Changes in NIRPC public comment guidelines irk protesters
By Matt Mikus firstname.lastname@example.org October 16, 2013 5:06PM
Joseph Cunningham holds a sign outside Crown Point's city hall, protesting against a rule change for public comments at NIRPC meetings. | Matt Mikus/Post-Tribune
Updated: November 18, 2013 7:44AM
CROWN POINT — Members of the Council for Accessible Transportation protested changes to what the public can comment on during the Northwest Indiana Regional Planning Commission meeting Wednesday.
A group of eight people gathered outside Crown Point’s council chambers to protest the change and get the message to NIRPC chairman David Uran.
At the last NIRPC meeting, Uran instituted a new rule restricting what subjects could be discussed during the public-comment session at commission meetings. He also suggested members of the public talk to their local commission representative to have issues added to the meeting agenda.
Rudy Velasco, a member of the Council for Accessible Transportation, said the new meeting rule lets NIRPC commissioners skip over issues they don’t want to talk about.

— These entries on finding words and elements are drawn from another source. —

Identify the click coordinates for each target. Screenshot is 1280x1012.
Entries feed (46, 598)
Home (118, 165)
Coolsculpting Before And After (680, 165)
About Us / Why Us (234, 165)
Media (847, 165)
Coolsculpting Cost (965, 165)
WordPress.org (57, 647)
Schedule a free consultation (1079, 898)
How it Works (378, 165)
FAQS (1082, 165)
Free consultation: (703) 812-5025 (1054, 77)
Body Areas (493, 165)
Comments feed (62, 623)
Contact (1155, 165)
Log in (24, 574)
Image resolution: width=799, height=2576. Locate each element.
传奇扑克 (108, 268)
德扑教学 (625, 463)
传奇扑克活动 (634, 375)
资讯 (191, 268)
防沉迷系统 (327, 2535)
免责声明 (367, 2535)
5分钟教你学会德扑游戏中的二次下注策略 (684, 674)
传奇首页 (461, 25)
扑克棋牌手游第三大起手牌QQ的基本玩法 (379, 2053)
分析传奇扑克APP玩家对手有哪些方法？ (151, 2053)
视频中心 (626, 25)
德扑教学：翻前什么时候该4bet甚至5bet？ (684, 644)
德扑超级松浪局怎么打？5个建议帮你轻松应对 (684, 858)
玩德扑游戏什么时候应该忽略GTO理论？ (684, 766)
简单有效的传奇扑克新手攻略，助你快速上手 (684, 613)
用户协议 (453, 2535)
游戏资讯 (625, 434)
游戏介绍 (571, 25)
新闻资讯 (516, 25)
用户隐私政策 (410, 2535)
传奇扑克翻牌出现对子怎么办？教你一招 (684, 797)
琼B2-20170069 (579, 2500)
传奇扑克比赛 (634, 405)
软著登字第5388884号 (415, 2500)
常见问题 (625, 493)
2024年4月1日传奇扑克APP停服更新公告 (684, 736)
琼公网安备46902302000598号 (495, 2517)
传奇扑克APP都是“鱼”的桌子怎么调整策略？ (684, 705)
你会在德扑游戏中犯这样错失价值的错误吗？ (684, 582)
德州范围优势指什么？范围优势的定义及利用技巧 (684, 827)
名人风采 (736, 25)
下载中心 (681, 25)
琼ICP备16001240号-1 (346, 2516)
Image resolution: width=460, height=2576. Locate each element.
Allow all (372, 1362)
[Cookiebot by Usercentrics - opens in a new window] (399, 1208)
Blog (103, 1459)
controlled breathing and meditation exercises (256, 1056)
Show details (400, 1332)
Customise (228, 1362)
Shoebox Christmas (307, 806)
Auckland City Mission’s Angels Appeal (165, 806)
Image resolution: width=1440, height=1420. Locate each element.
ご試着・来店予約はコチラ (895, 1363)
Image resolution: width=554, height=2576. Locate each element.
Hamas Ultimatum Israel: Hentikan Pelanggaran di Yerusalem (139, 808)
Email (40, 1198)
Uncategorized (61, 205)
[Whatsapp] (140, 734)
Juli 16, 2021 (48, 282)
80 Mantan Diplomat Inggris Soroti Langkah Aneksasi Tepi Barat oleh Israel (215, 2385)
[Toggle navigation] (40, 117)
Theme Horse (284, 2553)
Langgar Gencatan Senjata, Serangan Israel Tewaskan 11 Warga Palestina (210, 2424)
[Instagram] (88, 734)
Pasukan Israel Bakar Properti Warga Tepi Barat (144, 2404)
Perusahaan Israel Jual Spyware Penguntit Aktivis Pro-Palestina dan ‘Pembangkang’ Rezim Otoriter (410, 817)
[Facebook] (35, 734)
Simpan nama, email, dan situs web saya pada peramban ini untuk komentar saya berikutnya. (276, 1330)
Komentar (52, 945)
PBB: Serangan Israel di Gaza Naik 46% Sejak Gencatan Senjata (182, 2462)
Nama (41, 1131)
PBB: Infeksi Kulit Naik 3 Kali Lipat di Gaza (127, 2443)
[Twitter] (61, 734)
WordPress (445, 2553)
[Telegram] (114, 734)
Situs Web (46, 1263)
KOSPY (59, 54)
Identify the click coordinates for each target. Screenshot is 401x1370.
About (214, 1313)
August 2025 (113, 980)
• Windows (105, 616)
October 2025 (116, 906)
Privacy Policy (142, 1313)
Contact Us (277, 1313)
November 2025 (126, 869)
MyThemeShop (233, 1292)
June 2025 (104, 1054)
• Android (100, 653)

“You can’t make decisions that effect everybody without involving the whole group,” Velasco said.
Renee Jackson of the Council for Accessible Transportation said the rule change restricts the public’s ability to address issues, and could prevent the public from pointing out problems.
“He wants us to take these issues to our commissioners,” said Jackson, holding a protest sign, “Well, he’s the chair of the commission, so we’re taking them to him.”
Uran said the recent change in procedure was misunderstood. His rule change limits the discussion to items for which NIRPC is directly responsible, not only to items that appear on the agenda. If it’s an issue that has a direct connection to NIRPC’s responsibilities, the public can comment.
That can cover a broad range of topics, he said, from public transportation to planning.
“The chairman has a prerogative to conduct the meeting in an efficient manner,” Uran said.
Uran also suggests that those who want a serious discussion go through their local commissioners and be placed on the agenda for meetings.
Even after Uran met with the protesters, trying to explain the difference, Jackson said she felt Uran was trying to “pass the buck.”